Cumpre decidir:
Comecemos por apurar o regime do recurso da decisão instrutória para depois se aplicar esse regime ao caso concreto.
Tal regime vem consagrado no art. 310 do C. P. Penal.
Foi discutido se o preceito permitia o recurso da parte da decisão instrutória que apreciava a matéria relativa a nulidades e demais questões prévias ou incidentais.
Após divergências na jurisprudência, a questão foi resolvida no sentido afirmativo pelo Assento 6/2000, de 19-1, que, à falta de argumentos convincentes em contrário, temos de acatar.
A decisão instrutória, após a decisão daquelas questões, entra propriamente na pronúncia ou na não pronúncia.
No caso de pronúncia, hipótese que aqui interessa, ela constitui uma unidade jurídica, composta da descrição factual e da qualificação dos factos descritos – "a indicação das disposições legais aplicáveis".
Dessa decisão só há recurso quando não houver acusação do Ministério Público por nenhum ou algum dos crimes, quando o Juiz pronuncie por factos apenas constantes do requerimento do assistente para abertura de instrução;
Havendo acusação do Ministério Público, haverá que ponderar duas hipóteses, não havendo recurso directo em qualquer delas:
- a)O arguido aceita que a "unidade" pronúncia é coincidente com a acusação do Mº. Pº. , então não pode impugnar a decisão ainda que dela discorde, quer da parte da descrição factual, quer da respectiva qualificação.
- b)O arguido entende que o Juiz alterou substancialmente os factos constantes da acusação: tem de arguir, na 1ª. instância, a nulidade ao abrigo do art. 309, nº. 2; Se a arguição for indeferida, pode então recorrer ao abrigo do nº. 2 do art. 310.
Entende-se que, neste caso, não pode recorrer directamente com fundamento na nulidade, ao abrigo do art. 410, nº. 3, pois, caso contrário, a questão teria de ser logo decidida em sede de admissão do recurso, o que constituiria uma aberração: se se reconhecesse que havia alteração, recebia-se o recurso; se tal se não reconhecesse nesse despacho, o recurso não seria recebido.
É, aliás, um regime semelhante ao que a Lei consagra para o recurso da sentença declaratória da falência. A parte tem necessariamente de deduzir embargos, mesmo restritos à matéria de direito e, só depois, pode ser interposto o recurso.
Diga-se, em parentesis, que da decisão instrutória que não pronuncie é sempre admissível recurso, por ser decisão final.
Este o regime que entendo consagrado na Lei.
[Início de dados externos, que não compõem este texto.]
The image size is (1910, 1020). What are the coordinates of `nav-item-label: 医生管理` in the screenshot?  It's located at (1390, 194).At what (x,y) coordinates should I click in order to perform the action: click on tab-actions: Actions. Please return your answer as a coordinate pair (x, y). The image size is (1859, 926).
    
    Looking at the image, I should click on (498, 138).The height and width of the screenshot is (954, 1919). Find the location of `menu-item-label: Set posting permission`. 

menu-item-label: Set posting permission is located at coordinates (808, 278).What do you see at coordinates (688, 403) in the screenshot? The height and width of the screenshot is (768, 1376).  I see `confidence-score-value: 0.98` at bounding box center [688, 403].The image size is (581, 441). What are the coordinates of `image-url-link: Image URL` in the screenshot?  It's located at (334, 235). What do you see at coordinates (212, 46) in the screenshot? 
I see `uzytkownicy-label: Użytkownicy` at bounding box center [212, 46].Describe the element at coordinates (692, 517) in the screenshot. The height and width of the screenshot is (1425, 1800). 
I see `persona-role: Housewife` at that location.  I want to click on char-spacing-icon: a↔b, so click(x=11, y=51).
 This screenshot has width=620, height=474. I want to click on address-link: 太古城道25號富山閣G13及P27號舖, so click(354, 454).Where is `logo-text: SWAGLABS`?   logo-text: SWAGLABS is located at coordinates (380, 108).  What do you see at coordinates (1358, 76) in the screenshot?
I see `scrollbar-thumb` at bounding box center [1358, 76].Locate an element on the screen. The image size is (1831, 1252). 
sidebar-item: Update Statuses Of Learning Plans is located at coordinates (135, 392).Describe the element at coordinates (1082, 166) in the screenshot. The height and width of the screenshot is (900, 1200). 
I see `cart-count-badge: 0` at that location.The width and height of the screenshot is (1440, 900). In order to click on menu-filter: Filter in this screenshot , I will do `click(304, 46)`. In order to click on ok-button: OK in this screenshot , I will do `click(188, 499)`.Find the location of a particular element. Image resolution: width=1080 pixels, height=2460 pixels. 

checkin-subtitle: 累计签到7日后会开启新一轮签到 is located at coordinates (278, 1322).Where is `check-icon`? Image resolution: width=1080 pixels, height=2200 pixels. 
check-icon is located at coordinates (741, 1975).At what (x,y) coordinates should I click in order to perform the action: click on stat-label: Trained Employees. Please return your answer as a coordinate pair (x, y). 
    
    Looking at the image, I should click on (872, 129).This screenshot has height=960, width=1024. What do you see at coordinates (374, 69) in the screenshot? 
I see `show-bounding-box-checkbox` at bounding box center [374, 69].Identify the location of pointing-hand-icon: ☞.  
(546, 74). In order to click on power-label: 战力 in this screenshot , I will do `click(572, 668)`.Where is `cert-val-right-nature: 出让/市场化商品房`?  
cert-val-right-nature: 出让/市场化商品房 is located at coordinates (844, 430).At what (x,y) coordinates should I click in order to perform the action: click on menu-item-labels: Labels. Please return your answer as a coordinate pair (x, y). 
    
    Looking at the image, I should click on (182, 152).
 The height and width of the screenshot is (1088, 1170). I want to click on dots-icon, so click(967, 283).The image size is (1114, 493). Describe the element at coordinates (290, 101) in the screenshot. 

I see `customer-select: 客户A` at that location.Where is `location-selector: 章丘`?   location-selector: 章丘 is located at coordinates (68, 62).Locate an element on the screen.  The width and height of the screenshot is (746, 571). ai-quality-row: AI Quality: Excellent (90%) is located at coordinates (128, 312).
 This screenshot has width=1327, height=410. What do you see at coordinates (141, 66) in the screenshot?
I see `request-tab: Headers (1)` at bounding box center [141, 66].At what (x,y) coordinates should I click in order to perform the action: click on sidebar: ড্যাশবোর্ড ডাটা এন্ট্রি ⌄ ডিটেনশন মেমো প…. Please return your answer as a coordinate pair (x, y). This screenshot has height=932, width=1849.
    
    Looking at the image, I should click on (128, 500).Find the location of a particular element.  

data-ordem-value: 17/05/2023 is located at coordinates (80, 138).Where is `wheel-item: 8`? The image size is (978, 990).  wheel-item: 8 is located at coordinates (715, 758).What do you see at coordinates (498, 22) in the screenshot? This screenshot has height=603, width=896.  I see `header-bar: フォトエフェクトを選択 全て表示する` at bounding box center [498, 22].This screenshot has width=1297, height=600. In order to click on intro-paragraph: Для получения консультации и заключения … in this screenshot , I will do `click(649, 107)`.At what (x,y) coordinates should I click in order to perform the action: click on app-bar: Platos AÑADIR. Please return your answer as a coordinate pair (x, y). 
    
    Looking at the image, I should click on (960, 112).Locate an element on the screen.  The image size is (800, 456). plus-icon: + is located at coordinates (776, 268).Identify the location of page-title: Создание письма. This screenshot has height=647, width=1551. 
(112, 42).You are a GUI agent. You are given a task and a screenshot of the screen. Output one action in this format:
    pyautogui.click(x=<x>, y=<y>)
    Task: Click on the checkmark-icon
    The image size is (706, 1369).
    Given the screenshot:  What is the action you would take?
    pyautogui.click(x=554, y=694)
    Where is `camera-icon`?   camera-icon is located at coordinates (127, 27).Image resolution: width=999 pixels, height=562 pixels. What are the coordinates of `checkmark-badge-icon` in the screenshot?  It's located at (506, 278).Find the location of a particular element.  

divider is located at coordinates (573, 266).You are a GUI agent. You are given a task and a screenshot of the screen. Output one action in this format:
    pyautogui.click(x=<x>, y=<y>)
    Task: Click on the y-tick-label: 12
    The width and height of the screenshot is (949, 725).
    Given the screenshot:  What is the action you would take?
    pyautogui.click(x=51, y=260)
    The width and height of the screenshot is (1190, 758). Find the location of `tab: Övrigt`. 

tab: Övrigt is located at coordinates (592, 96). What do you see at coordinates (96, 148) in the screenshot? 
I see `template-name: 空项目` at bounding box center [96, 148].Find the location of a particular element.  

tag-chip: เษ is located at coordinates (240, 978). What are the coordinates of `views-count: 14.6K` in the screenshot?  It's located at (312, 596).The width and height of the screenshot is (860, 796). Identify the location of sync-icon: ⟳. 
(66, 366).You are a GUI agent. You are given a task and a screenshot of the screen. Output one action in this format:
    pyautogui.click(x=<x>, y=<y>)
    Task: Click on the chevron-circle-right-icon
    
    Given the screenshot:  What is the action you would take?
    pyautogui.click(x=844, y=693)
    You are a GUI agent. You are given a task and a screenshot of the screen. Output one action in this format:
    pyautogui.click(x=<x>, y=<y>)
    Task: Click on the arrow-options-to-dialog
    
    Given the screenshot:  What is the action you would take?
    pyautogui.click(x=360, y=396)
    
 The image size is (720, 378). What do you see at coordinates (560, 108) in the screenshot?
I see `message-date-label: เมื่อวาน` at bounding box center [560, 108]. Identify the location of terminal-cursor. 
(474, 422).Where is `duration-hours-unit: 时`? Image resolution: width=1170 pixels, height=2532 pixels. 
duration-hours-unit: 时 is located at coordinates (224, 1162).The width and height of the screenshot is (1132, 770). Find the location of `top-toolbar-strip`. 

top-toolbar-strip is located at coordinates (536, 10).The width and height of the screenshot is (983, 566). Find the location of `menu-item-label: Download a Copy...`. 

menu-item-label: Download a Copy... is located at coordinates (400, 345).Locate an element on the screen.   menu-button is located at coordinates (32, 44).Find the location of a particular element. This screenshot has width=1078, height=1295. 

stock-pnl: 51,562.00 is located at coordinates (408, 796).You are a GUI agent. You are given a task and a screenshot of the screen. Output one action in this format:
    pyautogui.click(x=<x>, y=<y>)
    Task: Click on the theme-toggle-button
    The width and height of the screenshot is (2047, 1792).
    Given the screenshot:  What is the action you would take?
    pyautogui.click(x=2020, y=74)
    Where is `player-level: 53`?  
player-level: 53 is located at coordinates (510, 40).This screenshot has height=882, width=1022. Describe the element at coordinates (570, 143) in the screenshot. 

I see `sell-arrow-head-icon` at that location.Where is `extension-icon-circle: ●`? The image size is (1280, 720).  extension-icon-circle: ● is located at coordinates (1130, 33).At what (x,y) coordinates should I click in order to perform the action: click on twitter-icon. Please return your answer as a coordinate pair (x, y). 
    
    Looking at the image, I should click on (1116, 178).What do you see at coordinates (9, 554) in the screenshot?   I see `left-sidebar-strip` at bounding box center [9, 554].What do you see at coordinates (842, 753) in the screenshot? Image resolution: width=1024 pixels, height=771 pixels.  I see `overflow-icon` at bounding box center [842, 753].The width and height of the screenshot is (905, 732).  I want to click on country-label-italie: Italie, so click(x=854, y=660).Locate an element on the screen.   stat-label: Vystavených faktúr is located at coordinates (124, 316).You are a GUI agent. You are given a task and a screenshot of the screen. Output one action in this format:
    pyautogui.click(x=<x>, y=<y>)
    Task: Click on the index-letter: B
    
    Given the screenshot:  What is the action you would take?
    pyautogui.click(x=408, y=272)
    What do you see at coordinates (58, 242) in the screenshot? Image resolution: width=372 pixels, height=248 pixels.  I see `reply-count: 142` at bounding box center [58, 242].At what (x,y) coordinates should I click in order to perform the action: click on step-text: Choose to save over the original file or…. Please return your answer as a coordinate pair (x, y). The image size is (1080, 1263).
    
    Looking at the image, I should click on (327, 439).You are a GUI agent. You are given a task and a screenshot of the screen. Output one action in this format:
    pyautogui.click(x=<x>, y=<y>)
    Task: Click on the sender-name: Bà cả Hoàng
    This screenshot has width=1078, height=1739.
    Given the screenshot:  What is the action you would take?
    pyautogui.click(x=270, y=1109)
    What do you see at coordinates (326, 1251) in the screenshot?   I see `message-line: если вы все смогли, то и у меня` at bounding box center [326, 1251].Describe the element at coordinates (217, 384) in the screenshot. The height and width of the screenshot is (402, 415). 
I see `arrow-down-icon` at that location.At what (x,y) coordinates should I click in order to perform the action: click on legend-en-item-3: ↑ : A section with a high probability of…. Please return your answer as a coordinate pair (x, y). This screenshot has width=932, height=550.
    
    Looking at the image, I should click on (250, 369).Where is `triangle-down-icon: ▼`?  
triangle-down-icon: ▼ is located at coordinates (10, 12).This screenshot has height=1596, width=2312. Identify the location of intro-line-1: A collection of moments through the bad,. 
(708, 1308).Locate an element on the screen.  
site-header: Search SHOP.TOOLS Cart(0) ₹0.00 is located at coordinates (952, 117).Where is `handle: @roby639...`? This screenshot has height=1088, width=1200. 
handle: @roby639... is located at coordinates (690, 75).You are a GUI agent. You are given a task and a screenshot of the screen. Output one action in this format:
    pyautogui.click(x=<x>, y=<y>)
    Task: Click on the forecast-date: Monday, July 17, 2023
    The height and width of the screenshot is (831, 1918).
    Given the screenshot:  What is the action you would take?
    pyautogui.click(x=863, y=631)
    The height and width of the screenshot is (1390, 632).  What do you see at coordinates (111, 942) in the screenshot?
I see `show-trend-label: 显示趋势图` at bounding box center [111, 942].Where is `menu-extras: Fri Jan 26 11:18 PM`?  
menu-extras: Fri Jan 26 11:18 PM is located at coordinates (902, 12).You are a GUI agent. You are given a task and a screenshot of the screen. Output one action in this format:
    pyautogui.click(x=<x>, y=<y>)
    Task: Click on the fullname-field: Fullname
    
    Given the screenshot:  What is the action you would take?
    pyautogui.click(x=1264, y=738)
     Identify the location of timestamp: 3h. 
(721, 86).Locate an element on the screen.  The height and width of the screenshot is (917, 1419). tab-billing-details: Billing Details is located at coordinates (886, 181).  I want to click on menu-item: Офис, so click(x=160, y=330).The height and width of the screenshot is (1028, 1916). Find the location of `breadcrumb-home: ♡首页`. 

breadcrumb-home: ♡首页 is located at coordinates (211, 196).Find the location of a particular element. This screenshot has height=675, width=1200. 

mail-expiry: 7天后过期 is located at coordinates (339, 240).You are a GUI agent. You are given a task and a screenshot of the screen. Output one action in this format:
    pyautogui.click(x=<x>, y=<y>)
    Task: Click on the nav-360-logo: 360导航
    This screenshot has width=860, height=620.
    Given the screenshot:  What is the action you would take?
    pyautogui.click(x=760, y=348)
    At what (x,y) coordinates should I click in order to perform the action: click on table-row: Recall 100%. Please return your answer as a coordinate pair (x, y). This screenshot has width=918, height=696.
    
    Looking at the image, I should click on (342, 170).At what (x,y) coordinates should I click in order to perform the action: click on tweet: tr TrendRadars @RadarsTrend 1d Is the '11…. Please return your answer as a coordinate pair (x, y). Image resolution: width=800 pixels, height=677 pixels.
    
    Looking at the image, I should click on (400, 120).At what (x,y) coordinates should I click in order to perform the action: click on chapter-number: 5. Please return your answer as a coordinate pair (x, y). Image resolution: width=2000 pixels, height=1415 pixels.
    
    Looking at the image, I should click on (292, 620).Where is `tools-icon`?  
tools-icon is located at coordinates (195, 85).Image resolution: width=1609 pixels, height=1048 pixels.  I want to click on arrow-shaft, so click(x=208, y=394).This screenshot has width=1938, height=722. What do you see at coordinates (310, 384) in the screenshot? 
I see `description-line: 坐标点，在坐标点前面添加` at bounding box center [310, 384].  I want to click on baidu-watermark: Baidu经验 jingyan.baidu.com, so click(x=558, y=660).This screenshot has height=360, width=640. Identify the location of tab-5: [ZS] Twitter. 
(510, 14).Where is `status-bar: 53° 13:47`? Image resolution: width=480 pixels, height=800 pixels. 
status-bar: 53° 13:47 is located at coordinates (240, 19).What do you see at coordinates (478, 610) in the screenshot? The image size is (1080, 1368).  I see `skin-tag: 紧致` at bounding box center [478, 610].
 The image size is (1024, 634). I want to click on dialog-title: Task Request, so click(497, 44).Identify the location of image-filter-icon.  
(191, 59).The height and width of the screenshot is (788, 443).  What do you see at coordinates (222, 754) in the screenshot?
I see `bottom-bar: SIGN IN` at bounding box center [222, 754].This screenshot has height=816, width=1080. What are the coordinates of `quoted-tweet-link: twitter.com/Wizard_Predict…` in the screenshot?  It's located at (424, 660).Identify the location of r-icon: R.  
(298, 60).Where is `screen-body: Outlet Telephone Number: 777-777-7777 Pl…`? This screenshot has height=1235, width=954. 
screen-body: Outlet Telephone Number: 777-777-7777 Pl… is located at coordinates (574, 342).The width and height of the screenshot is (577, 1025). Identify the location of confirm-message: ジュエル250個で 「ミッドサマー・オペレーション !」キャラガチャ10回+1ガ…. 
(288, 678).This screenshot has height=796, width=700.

Será ele inconstitucional por violação de algum princípio ou preceito constitucional, designadamente, do art. 32 da Constituição ?
A resposta não pode deixar de ser negativa.
Logo à partida, não resulta da Constituição que todas as decisões têm de ser recorríveis em qualquer momento para assim se salvaguardar integralmente o direito de defesa.
Ora, a pronúncia não é uma decisão final nem definitiva; é uma mera decisão com carácter provisório, que pode ou não ter acolhimento na sentença, que, essa sim, julga o objecto do processo.
É óbvio que da sentença há recurso, pelo menos, em um grau, podendo, nesse ou nesses recursos, discutir-se a "nova unidade" sentença, quer na parte da matéria de facto, quer no âmbito da qualificação dos factos, da matéria de direito.
Portanto, o arguido não está impedido de discutir cabalmente a matéria de direito, se os factos que lhe são imputados constituem ou não crime.
Só o poderá, no entanto, fazer, em recurso da decisão final.
Do retardamento da apreciação da questão pelo Tribunal Superior, não resulta violado qualquer princípio ou preceito constitucional.
Estabelecidos os parâmetros, resulta já muito claro que a decisão da reclamação não poderá deixar de ser o recebimento do recurso, mas apenas na parte em que o arguido pretende impugnar a questão prévia da prescrição do procedimento criminal pela prática de um crime de falsificação.
Nestes termos, defiro parcialmente a reclamação e revogo parcialmente o despacho reclamado, que deverá ser substituído por outro que receba o recurso limitando-lhe, todavia, expressamente o objecto à referida questão prévia, mantendo-se o mesmo despacho em tudo o mais.
Por ter decaído parcialmente, o reclamante pagará três quartos das custas do incidente em que se inclui o custo da certidão de fl.s 20 e seguintes, fixando-se a taxa de justiça da responsabilidade do mesmo reclamante em 3 Ucs.